Task directions: In the listing below, find every line containing "computer" and copy it out.

────────────────

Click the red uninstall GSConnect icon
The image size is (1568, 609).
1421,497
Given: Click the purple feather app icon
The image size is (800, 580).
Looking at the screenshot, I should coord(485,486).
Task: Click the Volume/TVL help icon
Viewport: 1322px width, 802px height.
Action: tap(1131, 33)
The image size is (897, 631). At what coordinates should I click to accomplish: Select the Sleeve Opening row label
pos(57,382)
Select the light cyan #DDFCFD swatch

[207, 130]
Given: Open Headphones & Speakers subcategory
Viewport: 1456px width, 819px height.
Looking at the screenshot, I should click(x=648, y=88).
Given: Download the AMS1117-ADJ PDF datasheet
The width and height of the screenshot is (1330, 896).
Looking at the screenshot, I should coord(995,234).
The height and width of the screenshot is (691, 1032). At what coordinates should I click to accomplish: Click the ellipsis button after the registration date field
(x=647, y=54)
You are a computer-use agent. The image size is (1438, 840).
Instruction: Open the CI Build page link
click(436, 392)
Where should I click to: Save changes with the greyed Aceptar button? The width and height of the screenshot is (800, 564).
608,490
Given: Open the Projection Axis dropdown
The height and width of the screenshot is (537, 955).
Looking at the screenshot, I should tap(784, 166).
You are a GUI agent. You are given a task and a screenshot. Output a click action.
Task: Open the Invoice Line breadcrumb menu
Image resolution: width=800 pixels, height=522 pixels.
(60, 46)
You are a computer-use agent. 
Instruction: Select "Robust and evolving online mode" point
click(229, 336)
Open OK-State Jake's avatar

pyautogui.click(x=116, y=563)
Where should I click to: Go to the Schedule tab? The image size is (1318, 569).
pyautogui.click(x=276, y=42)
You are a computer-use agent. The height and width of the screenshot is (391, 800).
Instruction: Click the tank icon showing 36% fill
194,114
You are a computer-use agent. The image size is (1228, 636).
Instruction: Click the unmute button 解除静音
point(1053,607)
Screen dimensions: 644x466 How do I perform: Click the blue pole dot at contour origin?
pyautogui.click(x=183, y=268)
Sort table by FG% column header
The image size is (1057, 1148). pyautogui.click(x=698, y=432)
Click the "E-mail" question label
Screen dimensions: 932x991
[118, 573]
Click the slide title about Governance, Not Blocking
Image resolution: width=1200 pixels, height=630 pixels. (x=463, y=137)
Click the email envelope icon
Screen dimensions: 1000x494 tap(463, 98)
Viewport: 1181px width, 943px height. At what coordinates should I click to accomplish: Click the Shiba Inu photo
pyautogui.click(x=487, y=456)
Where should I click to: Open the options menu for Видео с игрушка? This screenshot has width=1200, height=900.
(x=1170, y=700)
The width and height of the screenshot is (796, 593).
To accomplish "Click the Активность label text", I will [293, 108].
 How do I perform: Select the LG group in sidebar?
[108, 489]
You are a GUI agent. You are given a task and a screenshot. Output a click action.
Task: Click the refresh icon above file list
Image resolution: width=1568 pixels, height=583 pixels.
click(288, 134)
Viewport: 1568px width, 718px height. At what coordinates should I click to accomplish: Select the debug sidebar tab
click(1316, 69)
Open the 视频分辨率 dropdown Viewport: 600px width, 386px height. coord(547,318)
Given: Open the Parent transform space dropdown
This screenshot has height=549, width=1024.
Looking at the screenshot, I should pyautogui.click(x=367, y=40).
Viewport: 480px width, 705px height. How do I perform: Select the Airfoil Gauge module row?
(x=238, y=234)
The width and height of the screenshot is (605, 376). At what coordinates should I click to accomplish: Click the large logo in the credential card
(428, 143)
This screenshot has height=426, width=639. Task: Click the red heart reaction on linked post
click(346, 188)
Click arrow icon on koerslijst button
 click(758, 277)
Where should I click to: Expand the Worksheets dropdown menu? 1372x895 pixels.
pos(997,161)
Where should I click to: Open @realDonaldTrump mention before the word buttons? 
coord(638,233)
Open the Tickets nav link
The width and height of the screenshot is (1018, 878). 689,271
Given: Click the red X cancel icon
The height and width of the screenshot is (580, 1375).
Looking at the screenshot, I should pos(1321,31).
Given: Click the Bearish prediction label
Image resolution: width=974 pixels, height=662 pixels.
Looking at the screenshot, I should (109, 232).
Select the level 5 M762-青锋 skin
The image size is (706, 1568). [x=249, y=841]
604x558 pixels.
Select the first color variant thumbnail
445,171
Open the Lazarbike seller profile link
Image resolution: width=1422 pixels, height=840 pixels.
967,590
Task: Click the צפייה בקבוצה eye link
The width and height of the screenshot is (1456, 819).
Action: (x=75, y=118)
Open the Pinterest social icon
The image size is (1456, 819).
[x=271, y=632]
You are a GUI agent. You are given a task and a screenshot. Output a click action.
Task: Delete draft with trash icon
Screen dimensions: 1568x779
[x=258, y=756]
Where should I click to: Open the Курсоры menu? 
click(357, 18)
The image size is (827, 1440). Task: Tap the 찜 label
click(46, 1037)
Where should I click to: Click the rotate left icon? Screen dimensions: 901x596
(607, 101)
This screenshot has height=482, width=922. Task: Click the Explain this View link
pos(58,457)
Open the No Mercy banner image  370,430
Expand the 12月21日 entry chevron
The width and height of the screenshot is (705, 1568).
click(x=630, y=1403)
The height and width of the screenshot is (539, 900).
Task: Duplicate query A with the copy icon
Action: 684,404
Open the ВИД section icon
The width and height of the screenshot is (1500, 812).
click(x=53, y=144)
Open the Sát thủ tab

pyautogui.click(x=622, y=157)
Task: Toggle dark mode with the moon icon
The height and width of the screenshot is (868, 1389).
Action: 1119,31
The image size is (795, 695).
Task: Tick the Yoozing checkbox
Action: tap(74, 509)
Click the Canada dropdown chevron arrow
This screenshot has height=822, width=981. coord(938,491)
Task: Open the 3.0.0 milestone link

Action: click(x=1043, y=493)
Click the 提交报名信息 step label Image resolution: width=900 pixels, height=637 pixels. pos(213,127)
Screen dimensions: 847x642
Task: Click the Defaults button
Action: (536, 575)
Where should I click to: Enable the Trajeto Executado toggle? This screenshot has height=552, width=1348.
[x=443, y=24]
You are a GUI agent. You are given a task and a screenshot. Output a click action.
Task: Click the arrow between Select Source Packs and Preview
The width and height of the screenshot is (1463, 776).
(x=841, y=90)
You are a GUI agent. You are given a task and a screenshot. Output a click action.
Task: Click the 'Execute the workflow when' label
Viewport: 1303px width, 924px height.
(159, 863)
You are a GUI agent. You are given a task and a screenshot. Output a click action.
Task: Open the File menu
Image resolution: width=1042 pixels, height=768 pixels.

────────────────

Exercise response:
You are a computer-use agent. The image size is (1438, 840).
You are a computer-use agent. 
You are a computer-use agent. The height and width of the screenshot is (391, 800).
You are a computer-use agent. The image size is (1228, 636).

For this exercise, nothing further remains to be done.